Charles Jaffe - Chess Professional

Chess Professional

In 1904, he took 7th out of 10 players at the St. Louis (7th American Congress) with 5/11, as Frank James Marshall won. Jaffe defeated Jacques Mieses, a leading player, by 2-0 in a mini-match at New York 1907. In 1909, Jaffe took 3rd out of 6 players with 3/5 in a small tournament at Bath Beach, Brooklyn NY (Herbert Rosenfeld won). Also in 1909, Jaffe lost a match to Frank Marshall by a score 3.5-5.5 (+2 =3 -4). In 1911, he tied for 3rd-4th at New York, with 9/12 (Marshall won). After this career-best result, Charles Jaffe made his international debut at the Carlsbad 1911 chess tournament. There, he tied for 23rd-26th, with 8.5/25, out of 26 players. (Richard Teichmann won) In 1913, he took 3rd at New York (National), with 9.5/13, behind José Raúl Capablanca and Marshall. In 1913, he lost a match to Capablanca at New York by 0.5-2.5. In a later New York tournament that same year, Jaffe scored 0.5/6 to finish 4th out of 4 players, as Marshall won.

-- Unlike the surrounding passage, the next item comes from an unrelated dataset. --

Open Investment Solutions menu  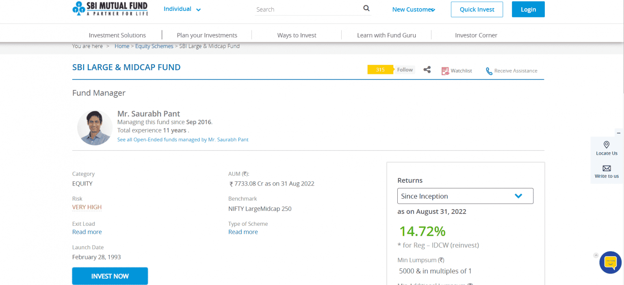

Jaffe was nicknamed "the Crown Prince of East Side Chess" by the poet and chessmaster Alfred Kreymborg. He often played at the Stuyvesant Chess Club, hangout of chess hustlers and interesting characters, which had many strong players, and was located on Manhattan's Lower East Side. "Jaffe was famous for his poverty", and "his style was "inimitably coffeehouse". Jaffe made much of his income through challenge games and odds games played there. The colorful atmosphere of the Club in that era was outlined by in the book The Bobby Fischer I Knew And Other Stories.